Paris, unlike New York, has museums scattered throughout the city; you’re forever stumbling across some little jewel that has its own lovely treasures. One of the more interesting ones is Le Musée de la Chasse et de la Nature (The Hunting and Nature Museum), housed (of course) in a pair of handsome hôtels particuliers in the Marais. The exhibits have clearly been designed by someone with a quirky sense of humor; the exhibit on the fox, for instance, has a taxidermy fox in a glass case, around which is built a cabinet with various drawers (one has casts of a fox’s pawprints, another casts of a fox’s leave-behinds), some sliding panels that show a mini-installation of fox drawings by a contemporary artist, and a kind of hologram that shows you the fox’s territory.
There was also a room with birdcalls, which you could call up from a vintage-y box of labeled buttons, and then rooms organized by theme (The Wild Boar and the Stag, The Big Game Hunt, The Unicorn), filled with artifacts, taxidermy, and art. Somehow, it didn’t feel creepy, but instead smart and urbane and elegant.
Already in need of fortification, we window-shopped our way over to Mariage Frères for some Assam and thé vert, and a green tea financier and a citron macaron.
We then lingered in Place des Vosges, undoubtedly one of the most serene, most dignified spots in the city. As always when I’m in Place des Vosges, it was overcast, which makes the place even more somber and reserved.

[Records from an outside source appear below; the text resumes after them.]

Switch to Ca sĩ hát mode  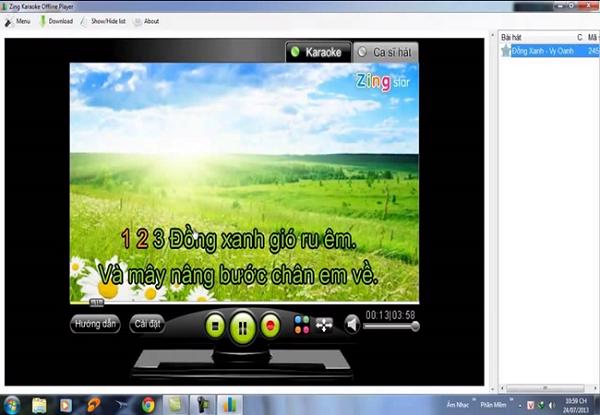[386, 50]
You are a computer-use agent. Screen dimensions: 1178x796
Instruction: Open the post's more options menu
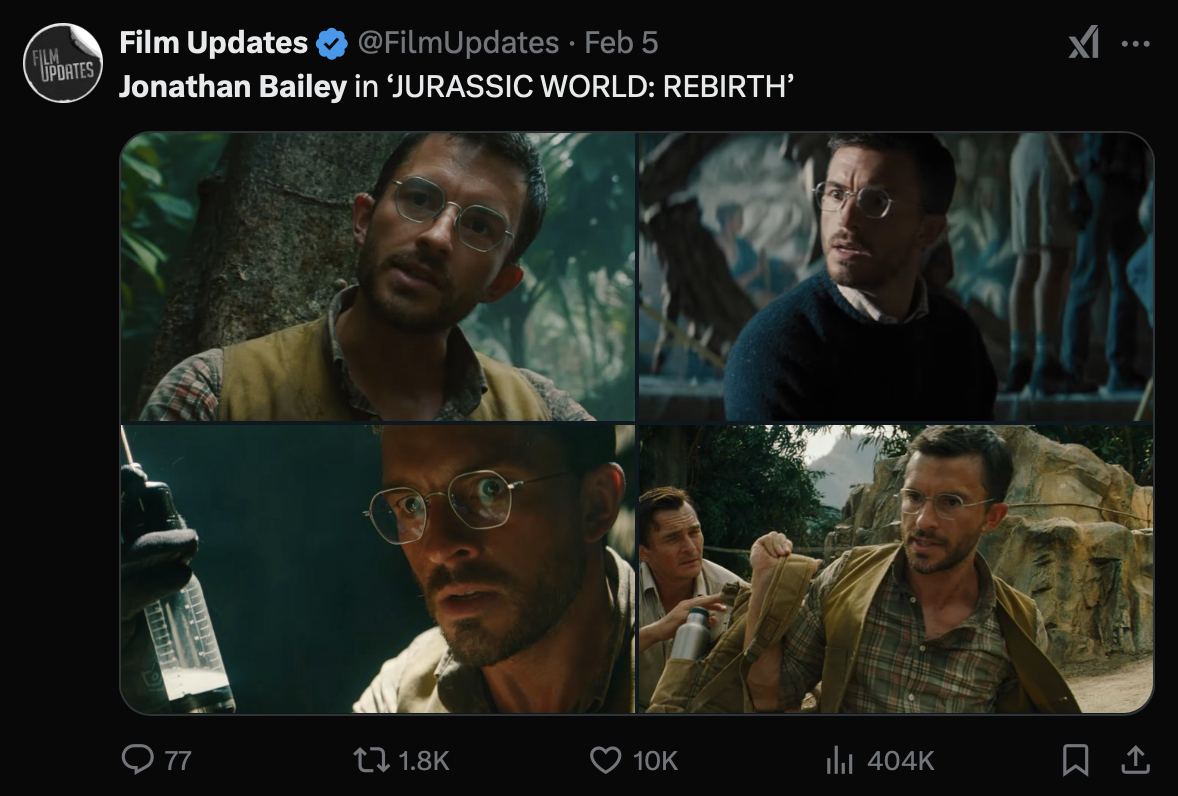(x=1136, y=44)

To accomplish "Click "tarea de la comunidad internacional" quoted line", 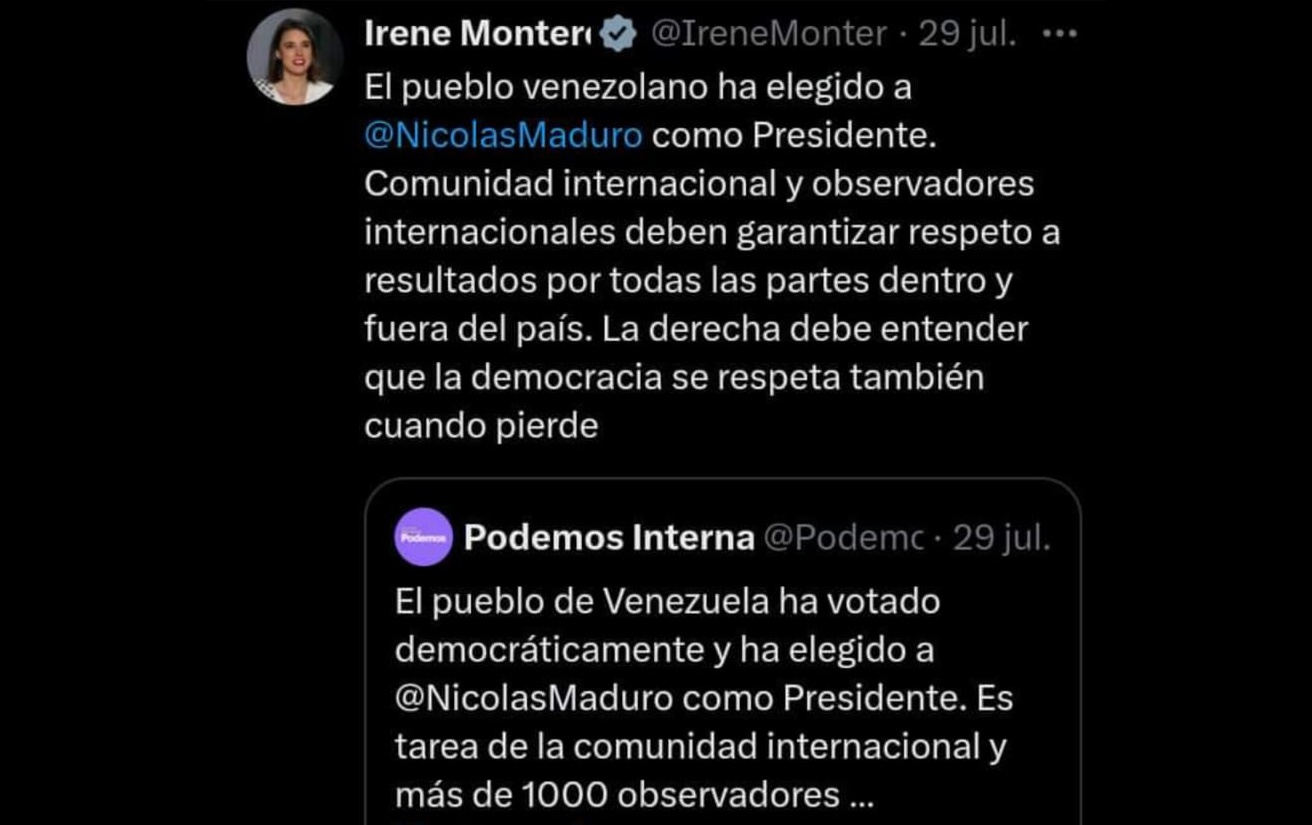I will pos(700,747).
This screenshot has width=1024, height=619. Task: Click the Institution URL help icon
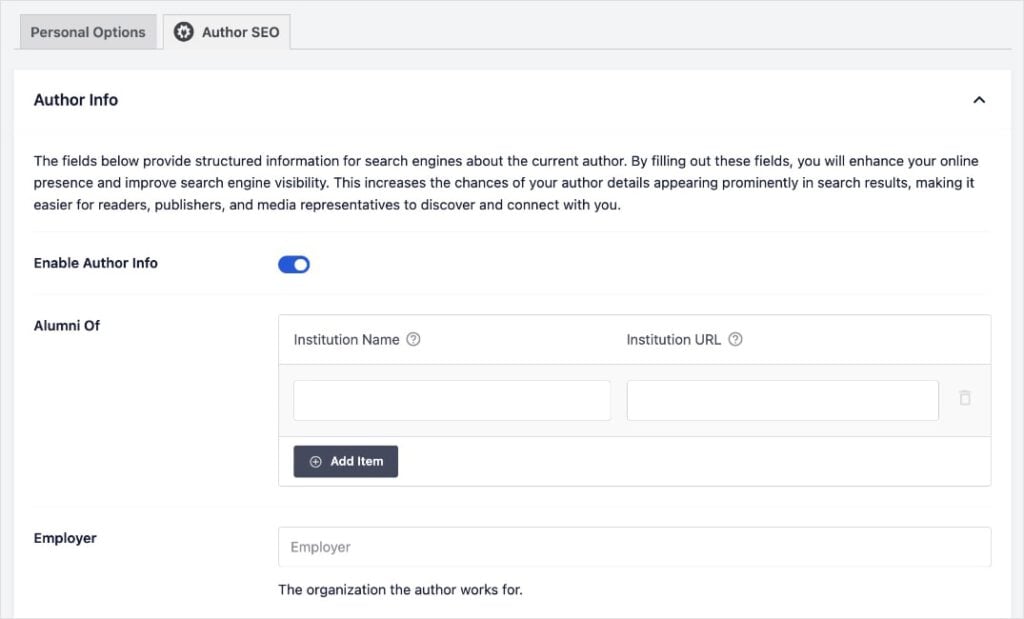[x=735, y=339]
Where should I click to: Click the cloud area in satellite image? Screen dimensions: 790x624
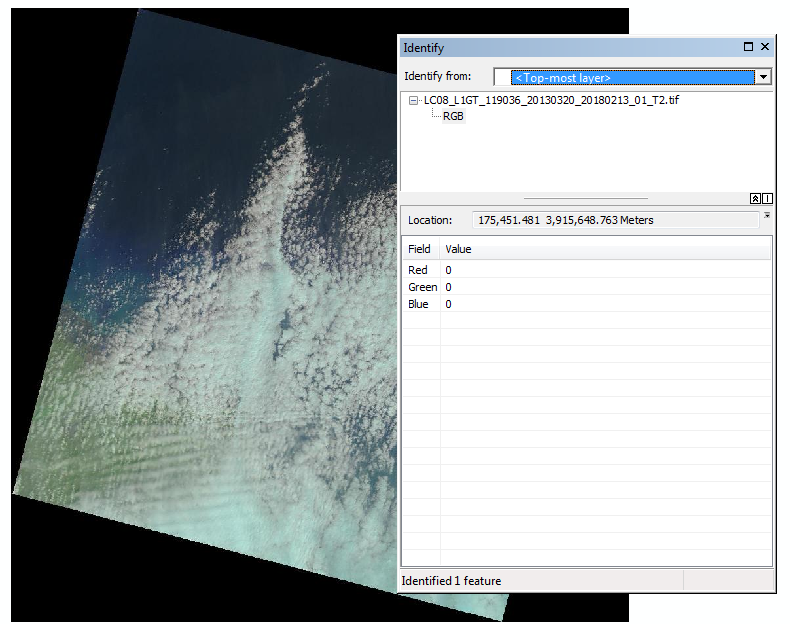point(250,330)
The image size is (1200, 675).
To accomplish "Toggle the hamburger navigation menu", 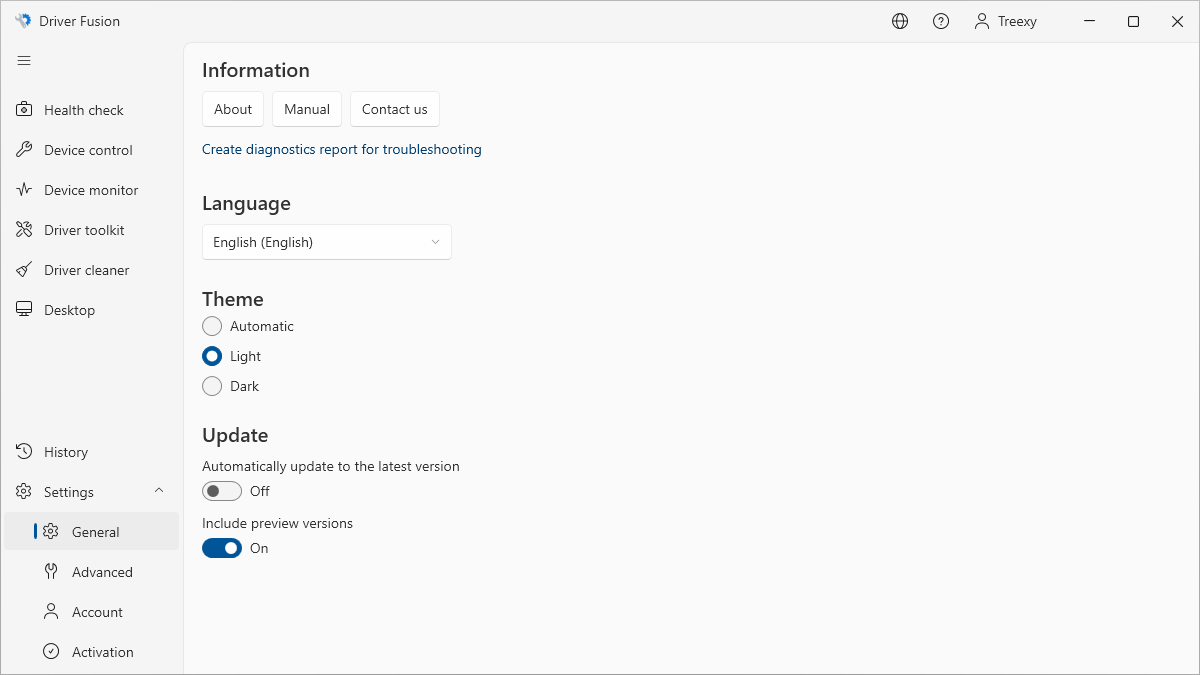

We strolled along the arcades, peeking into hotel lobbies and jewelry shops, before working our way back to the lively part of the Marais, where we had an aperitif at Les Philosophes, a classic corner café on Rue Vieille du Temple (with an amusing sign in la toilette), next to La Chaise au Plafond, where I had my daily breakfast coffee years ago, on my first trip to Paris.
Our last stop of the evening was Breizh Café, where we had maybe a bit too much of the rich, buttery galettes (Bretonese buckwheat crepes). I couldn’t resist trying the famous Bordier butter, especially when I saw there is a smoked version (beurre fumé!), so we started with that, and probably could have wrapped it up right there. But on we went: galette with egg, mushrooms, and cheese for R., and galette with Reblochon, potatoes, bacon, and salad for me.
We had to cab it home, we were so full and wiped out and footsore. In the Marain, even in one day, you can really live a very full and filling life.